Dell has marked its recent buyout at the hands of founder Michael Dell by announcing new Windows 8.1-based XPS laptops and Venue tablets aimed squarely at enterprise users. Computing took them for a spin to see how they measured up to the competition.
The top-of-the-range quad core Intel Haswell i7 and NVidia graphics-driven XPS 15 comes with 1TB of solid state storage, voice activation and even NFC.
Dell claims its UltraSharp 15.6in "quad HD" touch display – with its gargantuan 3,200x1,800 resolution – is a "first in the world". In fact, it is not unlike similar offerings from Lenovo and HP, but it is certainly crisp and impressive to look at. Dell won't tell us how much the machine costs, but judging by its other i7 offerings, this beast could easily break the £2,000 mark.

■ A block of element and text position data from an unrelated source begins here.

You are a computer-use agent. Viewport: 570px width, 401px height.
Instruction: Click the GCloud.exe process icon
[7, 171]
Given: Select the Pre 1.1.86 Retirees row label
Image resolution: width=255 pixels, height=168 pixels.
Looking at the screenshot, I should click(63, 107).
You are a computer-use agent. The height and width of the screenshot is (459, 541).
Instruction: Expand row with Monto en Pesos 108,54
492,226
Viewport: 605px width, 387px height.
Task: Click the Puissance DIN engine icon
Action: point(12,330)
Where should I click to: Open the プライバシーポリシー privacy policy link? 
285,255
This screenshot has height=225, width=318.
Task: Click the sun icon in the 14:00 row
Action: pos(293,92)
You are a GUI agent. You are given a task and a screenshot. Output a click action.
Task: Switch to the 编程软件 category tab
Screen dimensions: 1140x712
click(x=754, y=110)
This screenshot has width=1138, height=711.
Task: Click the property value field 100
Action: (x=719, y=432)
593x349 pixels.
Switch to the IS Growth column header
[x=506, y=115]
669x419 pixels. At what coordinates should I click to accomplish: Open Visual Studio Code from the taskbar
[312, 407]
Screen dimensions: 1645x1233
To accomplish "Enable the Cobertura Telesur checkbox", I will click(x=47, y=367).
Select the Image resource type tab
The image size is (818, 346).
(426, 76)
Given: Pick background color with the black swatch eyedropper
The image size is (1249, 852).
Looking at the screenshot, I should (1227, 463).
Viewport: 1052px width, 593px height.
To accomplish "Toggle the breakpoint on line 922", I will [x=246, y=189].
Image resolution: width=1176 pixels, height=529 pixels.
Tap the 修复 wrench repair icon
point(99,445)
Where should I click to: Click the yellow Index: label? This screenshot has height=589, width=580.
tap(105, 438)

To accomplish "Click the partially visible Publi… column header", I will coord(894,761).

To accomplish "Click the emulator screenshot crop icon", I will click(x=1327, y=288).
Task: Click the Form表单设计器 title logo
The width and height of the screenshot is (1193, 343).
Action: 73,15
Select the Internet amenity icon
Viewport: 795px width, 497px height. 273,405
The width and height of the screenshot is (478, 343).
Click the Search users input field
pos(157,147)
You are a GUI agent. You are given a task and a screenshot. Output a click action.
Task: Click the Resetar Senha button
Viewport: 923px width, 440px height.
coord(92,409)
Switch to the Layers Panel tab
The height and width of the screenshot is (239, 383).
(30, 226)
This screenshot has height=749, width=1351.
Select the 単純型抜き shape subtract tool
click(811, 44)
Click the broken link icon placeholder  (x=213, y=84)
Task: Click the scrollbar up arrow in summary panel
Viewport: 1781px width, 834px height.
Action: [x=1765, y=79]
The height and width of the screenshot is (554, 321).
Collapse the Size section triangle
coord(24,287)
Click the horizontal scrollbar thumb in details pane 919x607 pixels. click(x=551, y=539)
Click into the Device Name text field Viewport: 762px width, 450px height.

The XPS 13, with its 11in screen, is likely to be cheaper and will be available with i3, i5 and i7 processors, with Haswell. Interestingly, Dell quoted a 10-hour battery life for this notebook, which gives some idea of just how impressive a well-specced Haswell machine can get.
The XPS 11 is Dell's latest attempt at cracking the tablet-laptop convertible puzzle that Microsoft almost managed – with battery life and usability concessions – with Surface, and that Lenovo made silly with its multiply-folding Yoga series.
While it still leaves the switched-off keyboard buttons at the back when folded into tablet mode, Dell makes the choice (however potentially mistaken) of opting for a flat keyboard in the style of the Surface's default "touch keyboard". While not quite as flat and cardboard-like as the default Microsoft option, Computing was not a big fan of the board, despite Dell's promised 0.5mm travel on the keys. The 2,560x1,440 IPS (in-plane switching) display, however, is a joy to behold.
Resurrecting its Venue brand from several years back, the Venue Pro 8 faces fairly feeble competition in the Windows tablet market. Despite Steve Ballmer bigging it up at Build in June, the Acer Iconia W3 is pretty dreadful, while early word on Toshiba's Encore device is also negative, citing sludgy performance speeds as a result of the machine's Atom processor.
Powered by Intel's quad core Atom-based SoC (system on a chip) Bay Trail, the Venue Pro 8 is no slouch. Mind you, this was not particularly the Iconia's problem either – it was the contrast-shifting screen and poorly-defined presentation of Windows 8's tiny icons that really let that device down.